Reputation: 49
Hi guys:) I'm a newbie at programming and would like to ask for help in creating a function to help reduce redundancy in my code. I have successfully created a database holding 5 different tables for data of different countries. All tables have the same structure (see attached screenshots for reference). My objective is to calculate the summation of all rows within all the different tables for a particular parameter (type of pollution). I have managed to write code to only select the particular data I need of one country (I tried writing code to calculate the summation but I can't figure that out, so I decided to just select the data and then manually calculate the values myself with a calculator -I know that sort of defeats the purpose of programming but at my programming level (beginner) I feel like it's the only way that I can do the code) my issue is that I have five countries, so I don't want to repeat the same block of code for the different countries. this is my code for one country:
def read_MaltaData():
conn = sqlite3.connect('FinalProjectDatabase.sqlite3')
Malta = conn.cursor()
Malta.execute("SELECT * FROM MaltaData WHERE AirPollutant = 'PM10'")
result = Malta.fetchall()
print(result)
my result is this:
[('Malta', 'Valletta', 'MT00005', 'Msida', 'PM10', 64.3, 'ug/m3', 'Traffic', 'urban', 14.489985999999998, 35.895835999489535, 2.0), ('Malta', None,
etc.
(I am going to manually calculate the data I require -in this case 64.3 + the value from the next row- as I don't know how to do it in python)
To clarify, my aim isn't to have a sum total across all the tables as one whole value (i.e. I don't want to add the values of all the countries all together). My desired output should look something like this:
Malta summation value
italy summation value
france summation value
and not like this
countries all together = one whole value (i.e. all summation values added together)

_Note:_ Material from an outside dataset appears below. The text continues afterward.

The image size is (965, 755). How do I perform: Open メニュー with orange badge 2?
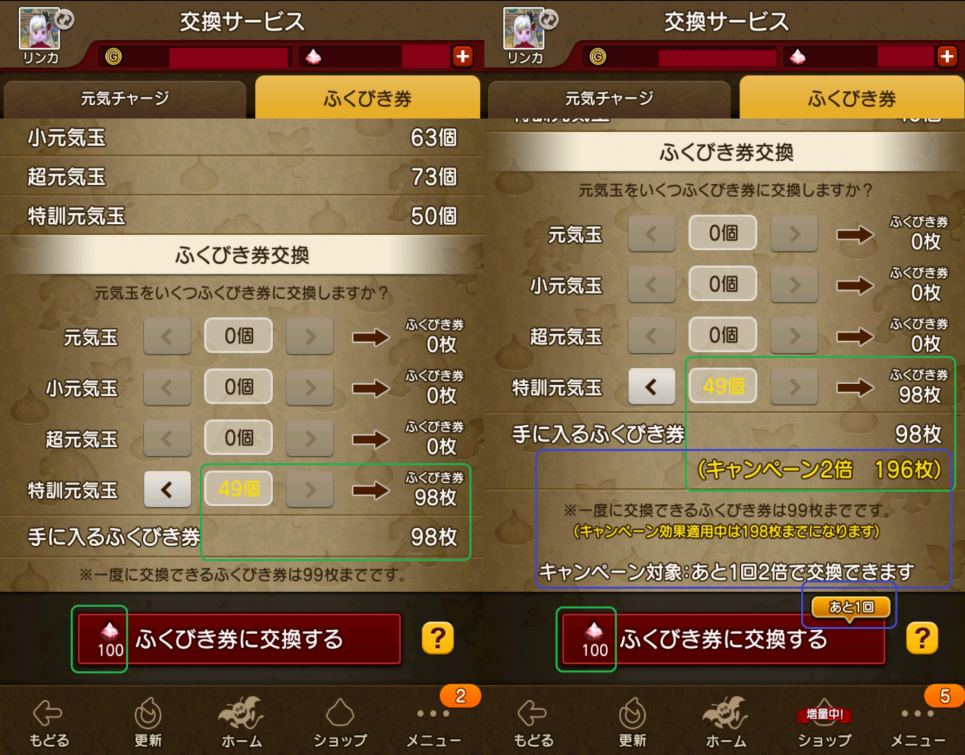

I would greatly appreciate any help I can get. Unfortunately I am not able to share the database with you, which is why I am sharing screenshots of it instead.
image of all 5 different tables in one database:
image of one table (all tables look the same, just with different values)
Upvotes: 0
Views: 256
Reputation: 10238
If you pass the country name as argument to the data retrieval function, you can generate the table names dynamically (note the f-string arguments in execute
and print
):
def print_CountryData(country):
conn = sqlite3.connect('FinalProjectDatabase.sqlite3')
cur = conn.cursor()
cur.execute(f"SELECT SUM(AirPollutionLevel) FROM {country}Data WHERE AirPollutant = 'PM10'")

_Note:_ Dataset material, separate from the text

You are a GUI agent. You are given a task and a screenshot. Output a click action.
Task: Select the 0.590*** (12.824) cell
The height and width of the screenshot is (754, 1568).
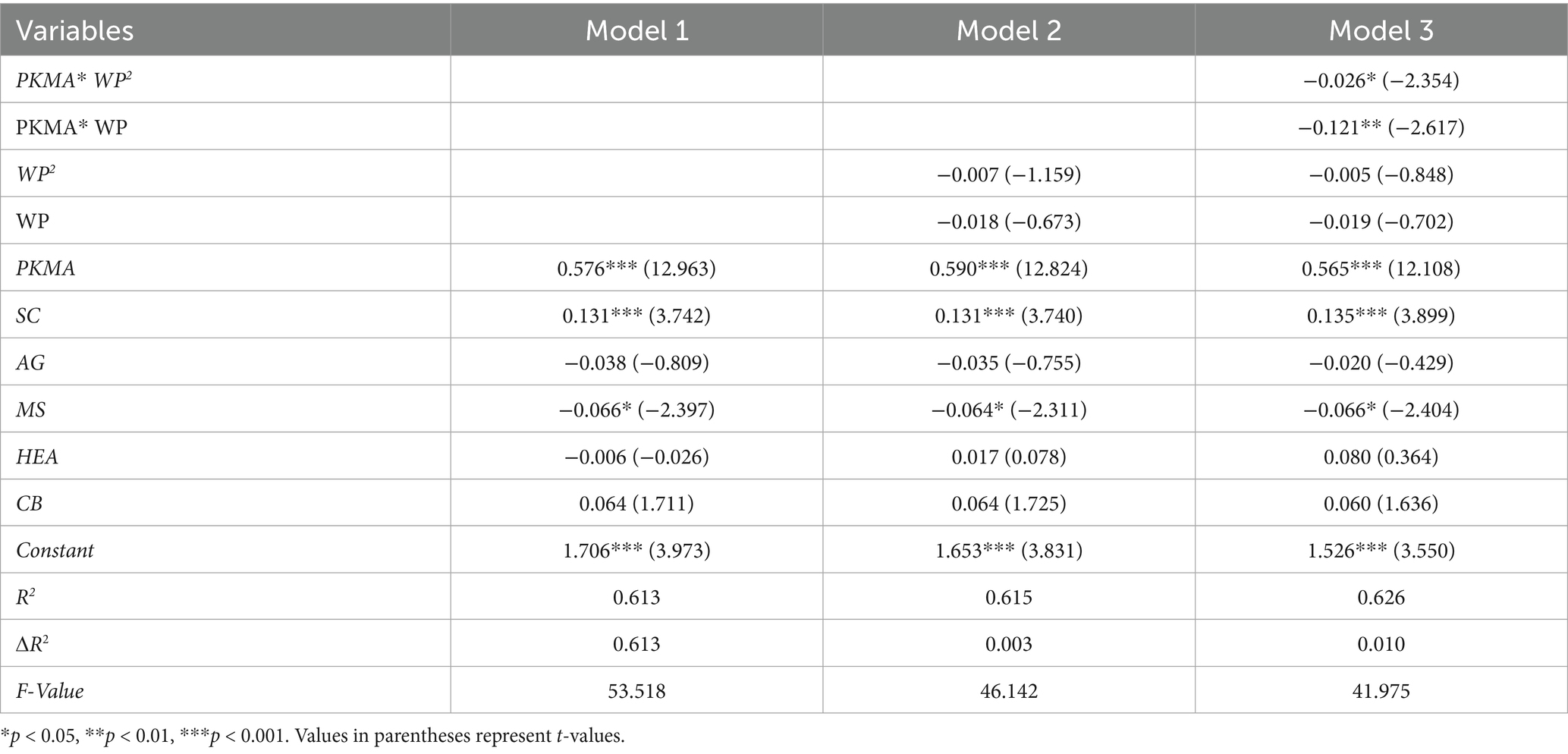click(x=1008, y=269)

sumVal = cur.fetchone()[0]
print(f"{country} {sumVal}")
# example call:
for country in ('France', 'Germany', 'Italy', 'Malta', 'Poland'):
print_CountryData(country)
While building query strings your own with simple string functions is discouraged in the sqlite3 documentation for security reasons, in your very case where you have total control of the actual arguments I'd consider it as safe.

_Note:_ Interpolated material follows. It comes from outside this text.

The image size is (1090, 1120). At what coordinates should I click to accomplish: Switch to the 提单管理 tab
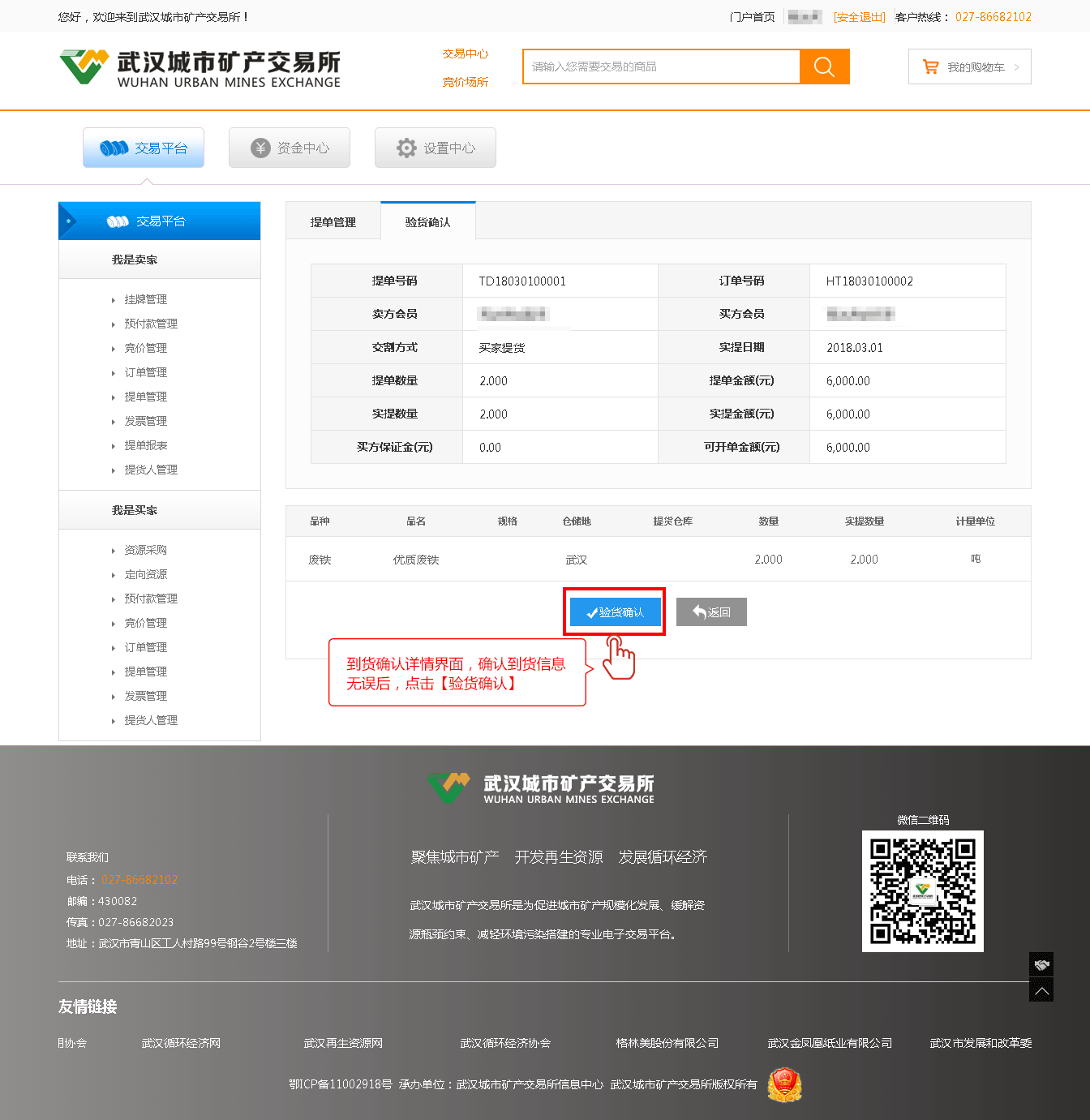click(333, 222)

This answer adapts the summation from the great answer given by forpas but refuses to move the repetition to SQL. It also shows both integration with python and output formatting.
This is an improved version of my first answer, transformed into a Minimal, Reproducible Example and combined with output. Also, some performance improvements were made, for instance opening the database only once.
import sqlite3
import random # to simulate actual pollution values
# Countries we have data for
countries = ('France', 'Germany', 'Italy', 'Malta', 'Poland')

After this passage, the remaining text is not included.